Fed 17/10/2006 20:32

Ouais, moi ce qui m'est venu a l'esprit c'est que les si les criquets chanteurs-dragueurs finissent exterminés, et ben les muets ne trouveront plus les femelles (car la mutation comportementale n'aura pas été assez brusque et efficace). Et la l'espece disparaitra, HAHAHA!
sinon j'aime bien le message final : "le pouvoir de l'évolution". Ca peut faire un slogan vendeur ça... "the power of evolution"...

Louis 16/10/2006 14:10

On peut aussi s'attendre à ce que s'établisse dans la population un équilibre entre mâles striés et bons repéreurs de femelles d'une part, et mâles lisses et bons usurpateurs d'autre part.Dans ce cas le produit (probabilité de se reproduire * probabilité de se faire dévorer ) sera égal chez les deux sous espèces. Ou, autrement dit, le produit (Probabilité de mourir dévoré * probabilité de mourir vieux-garçon) sera égal chez les deux types de mâles. Equilibre instable j'en conviens, mais qui relève finalement ni plus ni moins du parasitisme.

Benjamin 16/10/2006 19:58

Très juste, ceci est une solution très plausible, que l'on retrouve d'ailleurs souvent dans la nature; Les scénarii que j'avais envisagés n'avaient pas l'ambition d'être exhaustifs, mais de montrer deux issues extrêmes.Merci beaucoup à Louis pour cette précision (ce qui ne gâche rien, complétée par la condition mathématique de l'équilibre).Je pourrais ajouter que dans le cas de populations infinies, comme cette égalité de probabilités a très peu de chances de se produire, un tel equilibre n'arriverait probablement jamais.

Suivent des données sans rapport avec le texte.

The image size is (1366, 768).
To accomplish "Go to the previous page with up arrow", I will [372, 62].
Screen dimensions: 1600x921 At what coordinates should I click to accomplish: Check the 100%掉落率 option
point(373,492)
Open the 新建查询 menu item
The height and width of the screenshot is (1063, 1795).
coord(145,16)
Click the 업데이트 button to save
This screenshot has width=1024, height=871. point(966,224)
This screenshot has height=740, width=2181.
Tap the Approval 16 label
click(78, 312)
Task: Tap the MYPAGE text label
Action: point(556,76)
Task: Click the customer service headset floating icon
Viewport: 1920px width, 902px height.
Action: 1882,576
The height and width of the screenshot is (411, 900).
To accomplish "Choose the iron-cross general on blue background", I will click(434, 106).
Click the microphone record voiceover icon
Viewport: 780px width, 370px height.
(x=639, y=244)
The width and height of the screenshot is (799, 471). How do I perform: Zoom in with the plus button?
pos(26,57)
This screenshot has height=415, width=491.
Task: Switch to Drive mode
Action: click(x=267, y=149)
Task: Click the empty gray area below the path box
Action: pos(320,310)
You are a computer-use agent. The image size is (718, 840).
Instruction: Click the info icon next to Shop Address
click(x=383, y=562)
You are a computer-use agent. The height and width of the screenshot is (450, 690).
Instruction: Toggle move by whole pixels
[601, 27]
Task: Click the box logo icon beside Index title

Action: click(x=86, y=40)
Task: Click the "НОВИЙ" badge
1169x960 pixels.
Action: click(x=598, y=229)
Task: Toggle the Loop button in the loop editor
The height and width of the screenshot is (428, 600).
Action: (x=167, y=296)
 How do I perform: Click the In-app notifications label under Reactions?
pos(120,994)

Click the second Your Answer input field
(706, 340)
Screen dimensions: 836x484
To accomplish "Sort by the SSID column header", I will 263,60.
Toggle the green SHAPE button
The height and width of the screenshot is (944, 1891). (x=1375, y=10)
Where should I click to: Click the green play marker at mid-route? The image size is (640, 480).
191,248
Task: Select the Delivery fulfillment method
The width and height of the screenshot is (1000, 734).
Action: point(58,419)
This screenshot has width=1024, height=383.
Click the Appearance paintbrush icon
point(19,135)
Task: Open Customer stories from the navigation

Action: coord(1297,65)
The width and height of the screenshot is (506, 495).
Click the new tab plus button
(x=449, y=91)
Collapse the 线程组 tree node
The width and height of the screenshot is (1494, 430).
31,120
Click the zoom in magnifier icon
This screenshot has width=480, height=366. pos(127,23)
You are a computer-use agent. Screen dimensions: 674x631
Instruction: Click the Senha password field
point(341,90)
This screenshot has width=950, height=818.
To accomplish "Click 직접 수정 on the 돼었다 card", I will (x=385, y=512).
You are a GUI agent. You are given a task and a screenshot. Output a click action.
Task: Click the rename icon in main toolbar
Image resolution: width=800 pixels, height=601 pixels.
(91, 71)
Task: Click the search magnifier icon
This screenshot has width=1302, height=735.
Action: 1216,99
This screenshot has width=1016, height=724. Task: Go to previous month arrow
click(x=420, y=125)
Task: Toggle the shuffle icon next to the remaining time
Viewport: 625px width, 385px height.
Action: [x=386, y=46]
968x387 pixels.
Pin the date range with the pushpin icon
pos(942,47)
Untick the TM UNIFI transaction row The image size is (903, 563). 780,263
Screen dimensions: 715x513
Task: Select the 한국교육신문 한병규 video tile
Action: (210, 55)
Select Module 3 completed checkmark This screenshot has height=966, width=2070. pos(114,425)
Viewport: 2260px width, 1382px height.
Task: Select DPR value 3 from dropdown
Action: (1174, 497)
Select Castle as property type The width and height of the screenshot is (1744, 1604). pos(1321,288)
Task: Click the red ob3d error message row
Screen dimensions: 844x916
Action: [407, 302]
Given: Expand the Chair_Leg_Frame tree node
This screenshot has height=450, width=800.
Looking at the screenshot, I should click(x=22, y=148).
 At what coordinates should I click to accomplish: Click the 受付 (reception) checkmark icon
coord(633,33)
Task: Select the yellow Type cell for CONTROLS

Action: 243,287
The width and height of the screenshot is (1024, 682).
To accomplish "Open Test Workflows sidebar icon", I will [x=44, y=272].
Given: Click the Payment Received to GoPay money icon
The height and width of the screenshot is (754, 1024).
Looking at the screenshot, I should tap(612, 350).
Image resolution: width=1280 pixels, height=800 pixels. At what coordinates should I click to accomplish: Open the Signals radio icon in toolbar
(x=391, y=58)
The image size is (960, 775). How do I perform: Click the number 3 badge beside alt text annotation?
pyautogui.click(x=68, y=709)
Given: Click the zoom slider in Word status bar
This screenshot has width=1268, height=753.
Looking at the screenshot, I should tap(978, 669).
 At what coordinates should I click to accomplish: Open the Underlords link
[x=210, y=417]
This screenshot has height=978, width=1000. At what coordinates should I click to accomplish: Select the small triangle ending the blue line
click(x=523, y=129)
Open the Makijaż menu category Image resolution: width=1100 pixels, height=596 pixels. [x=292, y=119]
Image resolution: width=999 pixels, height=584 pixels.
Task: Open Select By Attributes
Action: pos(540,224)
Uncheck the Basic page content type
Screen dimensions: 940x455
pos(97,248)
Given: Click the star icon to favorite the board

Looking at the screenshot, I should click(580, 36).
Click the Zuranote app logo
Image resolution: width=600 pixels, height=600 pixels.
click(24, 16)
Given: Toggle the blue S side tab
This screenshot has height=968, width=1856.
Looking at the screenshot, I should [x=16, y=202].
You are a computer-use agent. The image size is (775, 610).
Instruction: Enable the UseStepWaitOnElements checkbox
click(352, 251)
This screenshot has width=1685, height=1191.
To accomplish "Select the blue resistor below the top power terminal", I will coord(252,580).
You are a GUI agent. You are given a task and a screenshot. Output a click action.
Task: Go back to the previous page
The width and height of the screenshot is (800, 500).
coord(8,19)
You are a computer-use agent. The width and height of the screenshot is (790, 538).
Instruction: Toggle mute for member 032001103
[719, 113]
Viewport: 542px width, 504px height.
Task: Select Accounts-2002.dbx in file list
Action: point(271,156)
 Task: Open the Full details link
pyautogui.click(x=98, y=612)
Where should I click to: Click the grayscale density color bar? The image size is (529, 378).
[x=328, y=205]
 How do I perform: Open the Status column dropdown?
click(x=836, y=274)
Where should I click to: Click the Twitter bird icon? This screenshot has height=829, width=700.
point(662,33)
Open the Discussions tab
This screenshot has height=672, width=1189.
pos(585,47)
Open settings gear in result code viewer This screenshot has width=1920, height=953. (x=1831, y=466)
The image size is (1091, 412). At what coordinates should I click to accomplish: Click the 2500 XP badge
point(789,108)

En revanche, dans la nature et avec une population effective finie N,  l'équilibre restera  si  l'avantage relatif d'un mutant par rapport à l'autre est inférieur à 1/2N, ce qui est tout de même moins restrictif. En  réalité, l'avantage relatif d'un mutant dépend souvent de sa représentation dans la population (il y a souvent un avantage à être rare) ; on observe alors des cycles, chaque mutant devenant alternativement rare et dominant.Sans compter les nouvelles mutations...Félicitations, nous venons de retomber sur le concept de coévolution!